Fig 1. Sand fly gut dissection, in vitro infectivity and mRNA amplification.

(A) Detail of Pro-Pper (40X) within the anterior thoracic midgut (10X). SV: stomodeal valve. Sand flies of an established colony were dissected to extract the whole guts. After that, the anterior part of the thoracic midgut, behind the SV, was separated in a PBS drop and slightly squeezed with a coverslip. Then, the PBS drop containing Pro-Pper in suspension was recovered, thus avoiding carryover of gut tissue as much as possible. (B) The U937 cell line was differentiated with phorbol esters on 8-well chamber slides and in vitro infected with L. infantum Pro-Pper and Pro-Stat (approximately 5 x 10⁴ promastigotes at a phagocyte:promastigote ratio 1:5 were added).

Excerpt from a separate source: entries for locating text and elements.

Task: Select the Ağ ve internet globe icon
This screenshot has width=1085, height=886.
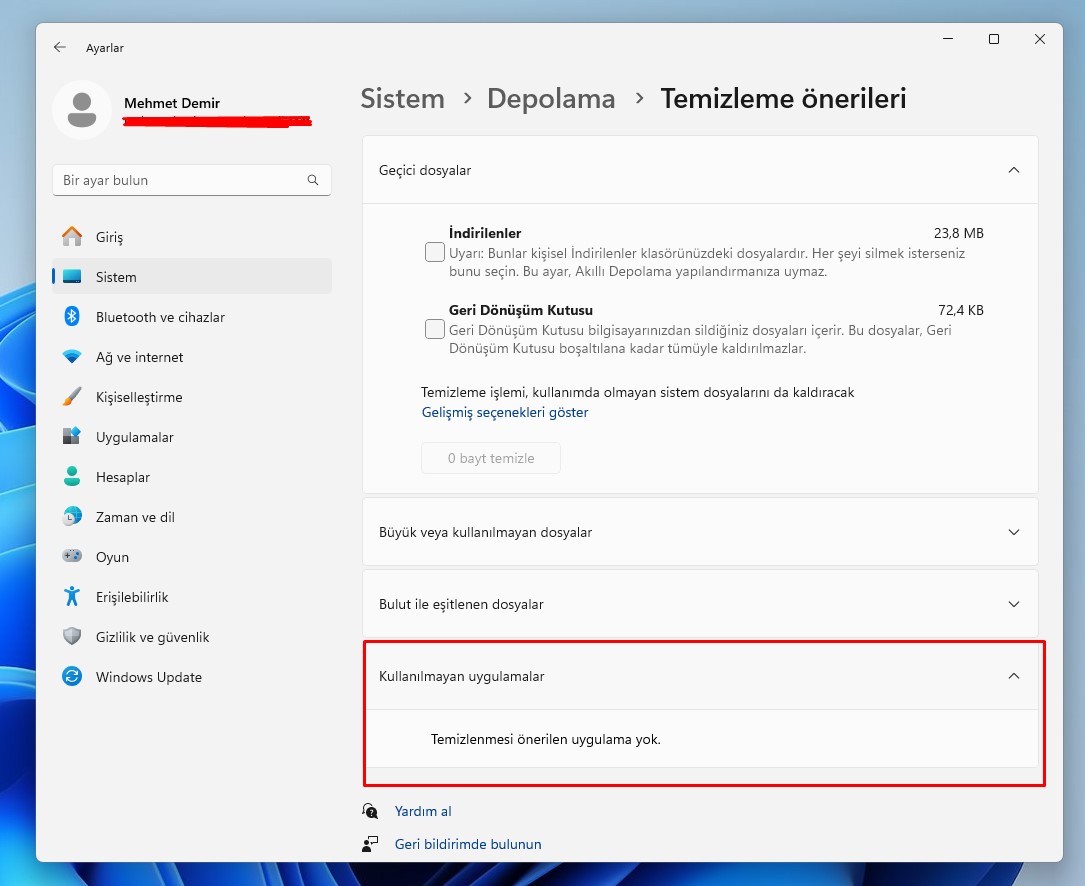Action: point(72,356)
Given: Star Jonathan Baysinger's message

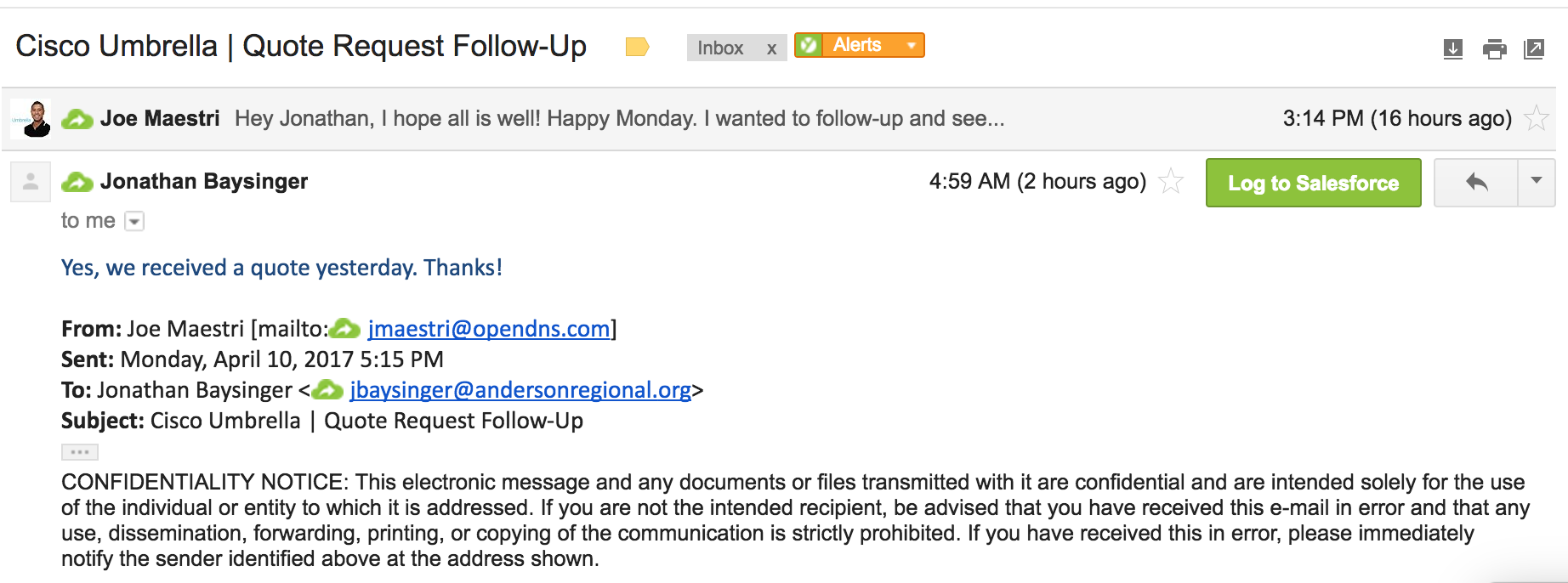Looking at the screenshot, I should point(1171,181).
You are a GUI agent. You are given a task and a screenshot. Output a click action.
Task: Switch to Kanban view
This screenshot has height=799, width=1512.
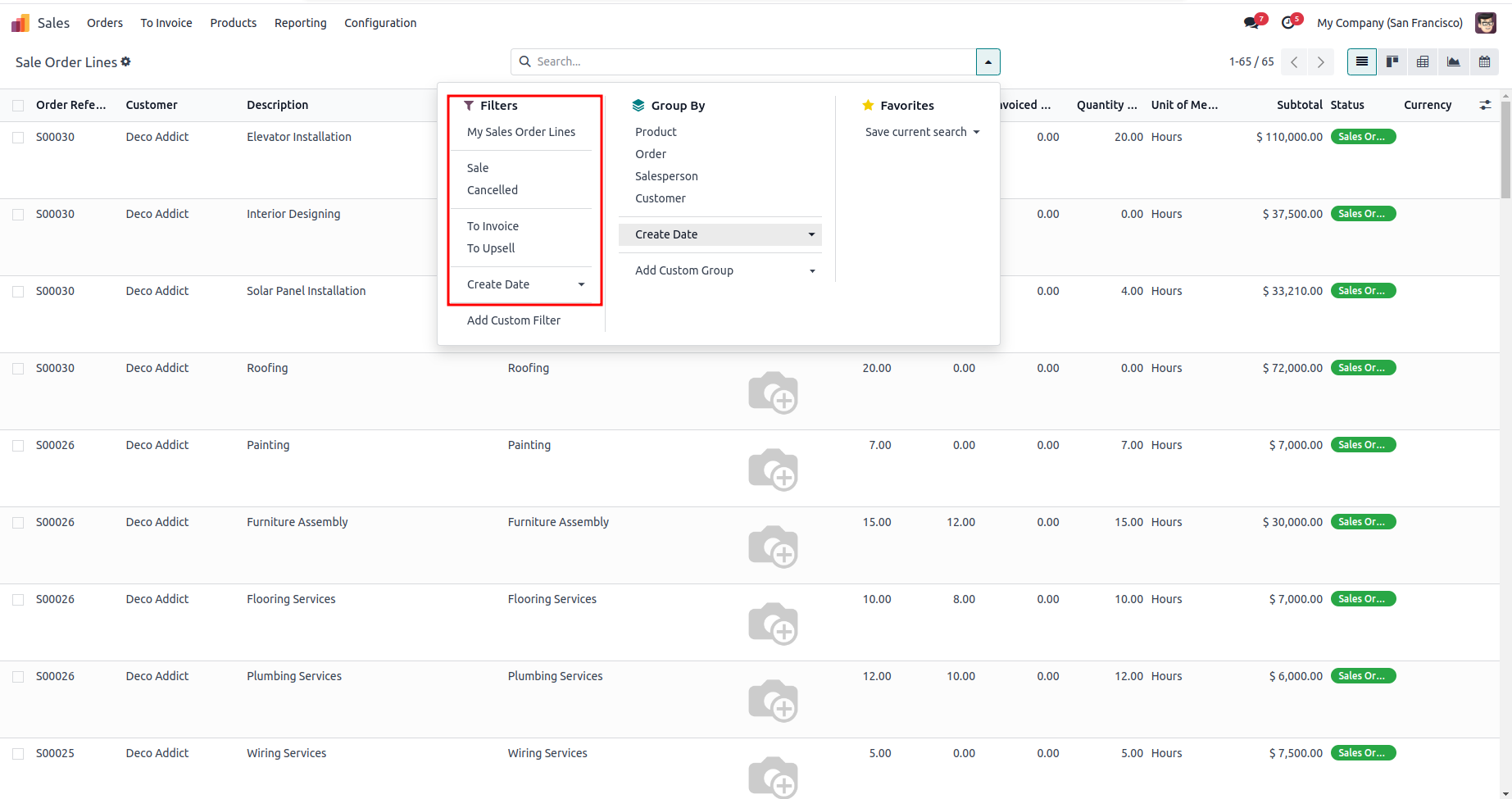pyautogui.click(x=1392, y=61)
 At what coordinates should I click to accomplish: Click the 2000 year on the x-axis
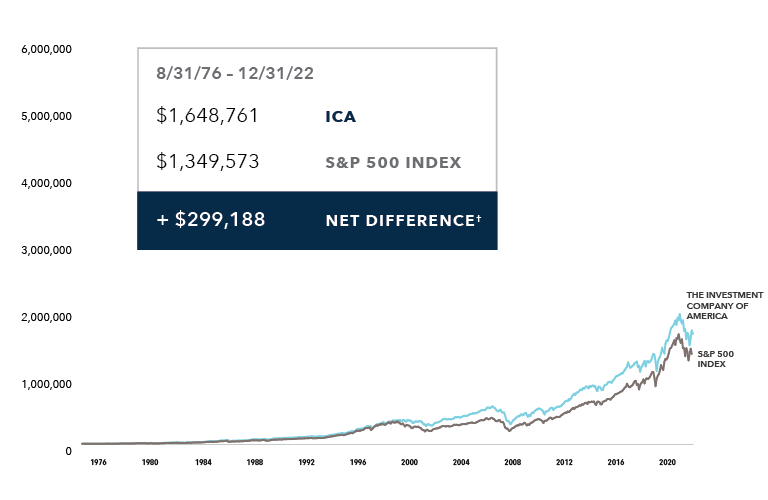(409, 463)
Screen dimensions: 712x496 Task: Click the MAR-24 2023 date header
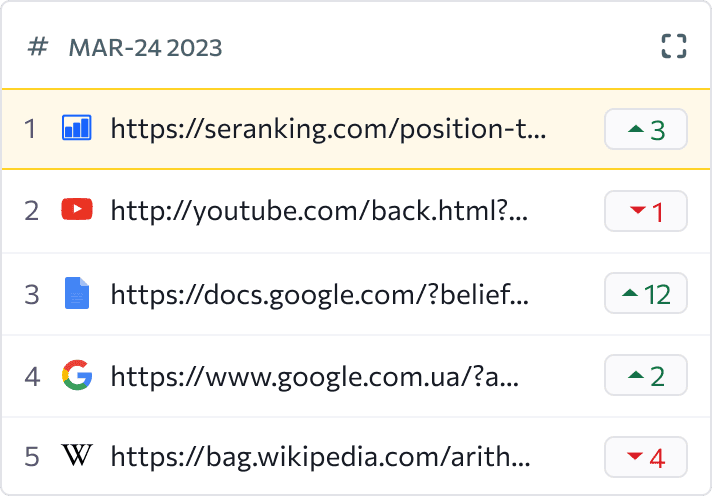click(145, 48)
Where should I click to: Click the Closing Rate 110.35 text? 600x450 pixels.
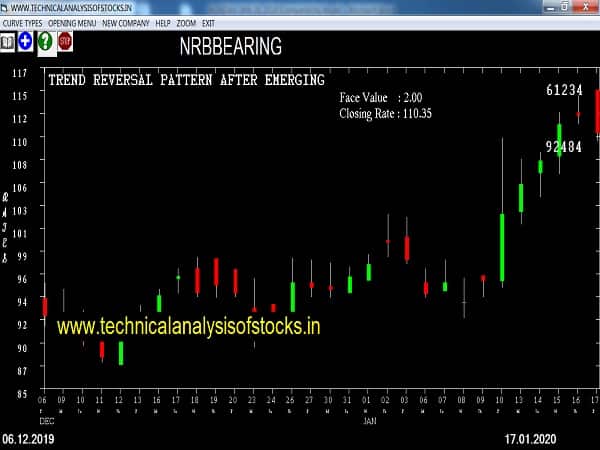tap(385, 115)
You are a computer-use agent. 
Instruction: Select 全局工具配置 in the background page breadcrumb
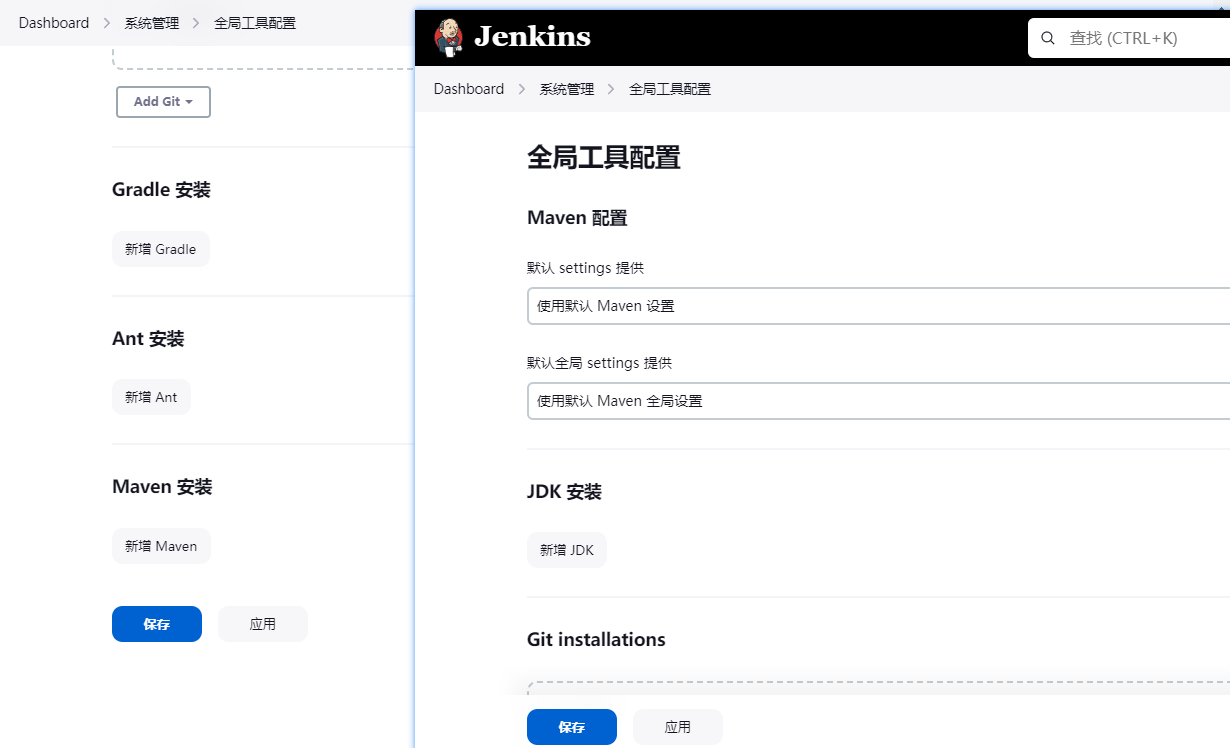[x=255, y=23]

The preparations were fixed and stained with modified Giemsa and 100 cells were randomly counted per replicate. The average number of amastigotes per infected cell was measured at 48 h post-infection. Mean ± SD: 2.7 ± 0.4 in the case of Pro-Stat and 4.8 ± 0.9 in the case of Pro-Pper. (C) Agarose gel electrophoresis of aaRNA samples used for the microarray analysis after synthesis of labeled cDNA. Total RNA was purified from isolated Pro-Pper immediately after dissection and doubly amplified (aaRNA) with MessageAmpII aRNA Amplification Kit (Life Technologies), due to sample amount requirements. Pro-Stat RNA was isolated and processed following the same procedure as for Pro-Pper. Five μl aliquots of the aaRNA samples were run at 5 V/cm in a 1.5% agarose gel prepared with RNase-free water after treatment of the electrophoresis cell, tray and comb with hydrogen peroxide. Three biological replicates of the microarray hybridization experiment were performed.